Se colocar no mesmo campo da extrema-direita é inconcebível para um revolucionário. A política contra os imigrantes é uma máscara para ocultar os verdadeiros objetivos, os mesmos que o nazi-fascismo teve às vésperas da Segunda Guerra Mundial. Como disse o famoso poeta alemão Bertold Brecht, no seus muito conhecidos versos: “primeiro eram os judeus, eu não me importei. Depois eram os comunistas, eu não me importei…”. Na prática, conforme a extrema-direita se afiança no poder ela se burocratiza e se vale dos aparatos do estado para liquidar com os órgão de massa dos trabalhadores e com toda oposição, inclusive a oposição de extrema-direita. Não esquecer que Hitler acabou com as SA, que eram batalhões de choque formado a partir do movimento de massas fascista pequeno-burguês, e as substituiu pelas, profissionais e assassinas, SS.

Dos resultados das eleições presidenciais norte-americanas dependerá, em grande medida, a evolução da situação política mundial e, especificamente, no Brasil e na América Latina. A ala direita do imperialismo tende a aplicar uma política mais dura, a se distanciar das políticas de Obama, rotuladas de “contrarrevolução democrática”, e a se alinhar com os aliados tradicionais, como a Arábia Saudita e os sionistas israelenses, se distanciando dos atuais aliados impulsionados por Obama para aplicar a política de estabilização do Oriente Médio, a Rússia, o Irã e a China.

No próximo período, a partir do próximo ano, deverá acontecer uma maior direitização do regime político nos Estados Unidos e, como reflexo, na América Latina e no Brasil.

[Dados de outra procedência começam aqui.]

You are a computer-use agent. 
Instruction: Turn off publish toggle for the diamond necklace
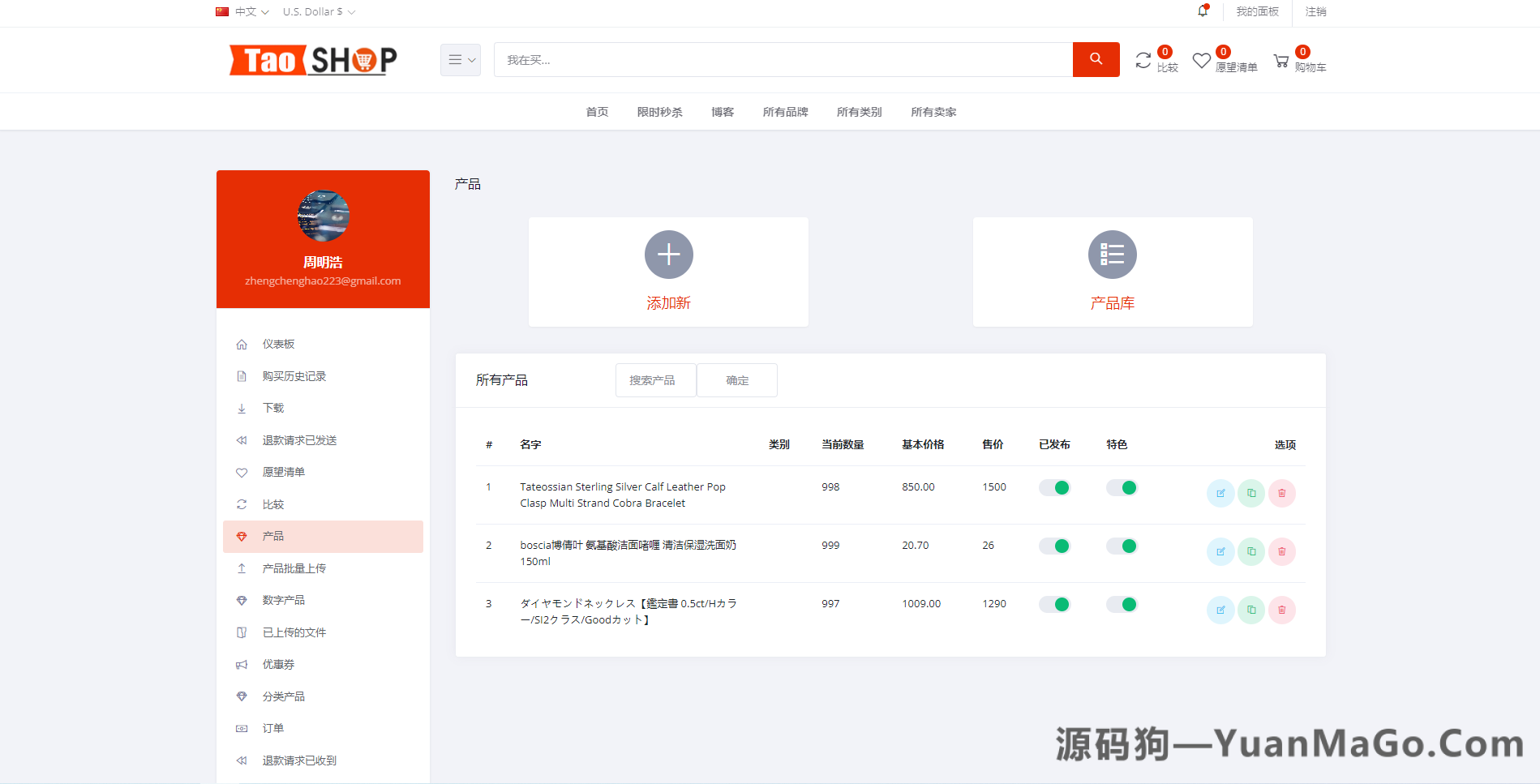[1054, 604]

Hillary Clinton representa uma política à direita de Obama. O aperto contra o regime político será inevitável. Por esse motivo, os revolucionários devem denunciar que é impossível lutar contra o avanço do golpismo sem lutar contra o imperialismo. E no Brasil essa é uma questão central por causa da debilidade dos golpistas de plantão (o governo Temer) e a pressão da burguesia para impor um regime mais forte, que tenha condições para impor o “ajuste” contra os trabalhadores.

A “frente popular” representa um instrumento do imperialismo. Ela mantém todos os acordos depredadores impostos durantes os governos de FHC a ainda antes. Lula venceu as eleições de 2002 após ter ido aos Estados Unidos, junto com figurões do PSDB, para pedir a benção do direitista George Bush Jr.

A luta contra o golpe não passou de uma farsa. A greve geral política, que somente teria condições de avançar numa situação revolucionária, foi o mecanismo encontrado pelo lulismo para disfarçar a paralisia e a política de conchavos com a direita. Depois do impeachment contra a presidente Dilma, a Frente Brasil Popular nada fez. As manifestações e os protestos foram paralisados, sendo o próximo agendado apenas para o dia 21 de agosto. Tudo foi direcionado para os conchavos com a direita e para a tentativa de manter o lugar ao sol do regime burguês pela cúpula do PT.

É preciso levantar as palavras de ordem:

Fora o imperialismo do Brasil e da América Latina!

Contra os golpistas e seus agentes!

Abaixo da política de preservar a “governabilidade”!

Não ao acordão do PT com a direita!

Não ao Ajuste, pelos Direitos dos Trabalhadores!

Pela luta unificada contra as privatizações!

Que a crise seja paga pelos capitalistas!